Calculation of molecules of last electron acceptor in ETS
- Number of ATP molecules produced from one molecule of isocitrate in aerobic respiration:
- Isocitrate undergoes several steps in the Krebs cycle to produce ATP through oxidative phosphorylation.
- Each molecule of isocitrate produces 3 molecules of NADH, 1 molecule of FADH2, and 1 molecule of GTP.
- These electron carriers (NADH and FADH2) donate electrons to the electron transport chain (ETC) for ATP synthesis.
- Role of electron transport chain (ETC) in ATP synthesis:
- The ETC is a series of protein complexes located in the inner mitochondrial membrane.
- Electrons from NADH and FADH2 are passed through the ETC, leading to the pumping of protons across the membrane.
- The final electron acceptor in the ETC is oxygen, which combines with protons to form water.

### Supplied information
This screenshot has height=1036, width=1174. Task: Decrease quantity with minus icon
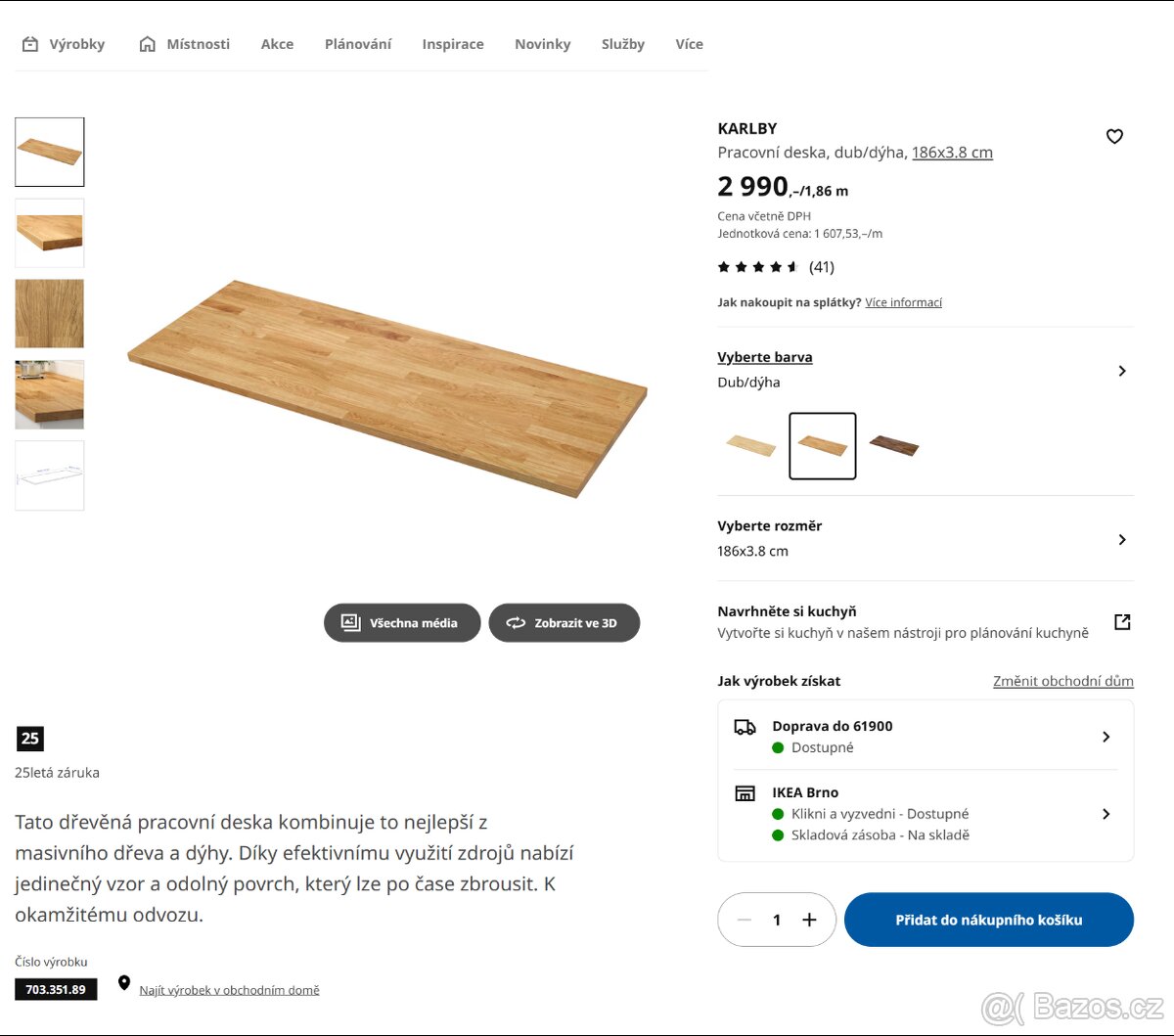pyautogui.click(x=744, y=920)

### What you need to do
A – Answer these questions from the text on ATP production from isocitrate, one line each:
(i) How many NADH molecules does one molecule of isocitrate produce?
(ii) Where are the protein complexes of the ETC located?
(iii) What is the final electron acceptor in the ETC, and what does it form with protons?
B – Carry on the text on ATP production from isocitrate from the point where it stops.

### Results in order
A –
(i) 3 molecules of NADH
(ii) In the inner mitochondrial membrane
(iii) Oxygen, which forms water

B –
- Number of molecules of last electron acceptor (oxygen) required:
- For each molecule of NADH passing through the ETC, 3 molecules of ATP are produced.
- For FADH2, 2 molecules of ATP are produced.
- Therefore, for one molecule of isocitrate (producing 3 NADH and 1 FADH2), a total of 10 molecules of ATP are produced.
- Since 1 molecule of oxygen is required to accept electrons in the ETC, the number of oxygen molecules needed is 1.
In conclusion, when one molecule of isocitrate is used as a substrate during aerobic respiration, the number of molecules of the last electron acceptor (oxygen) required in the ETC is 1.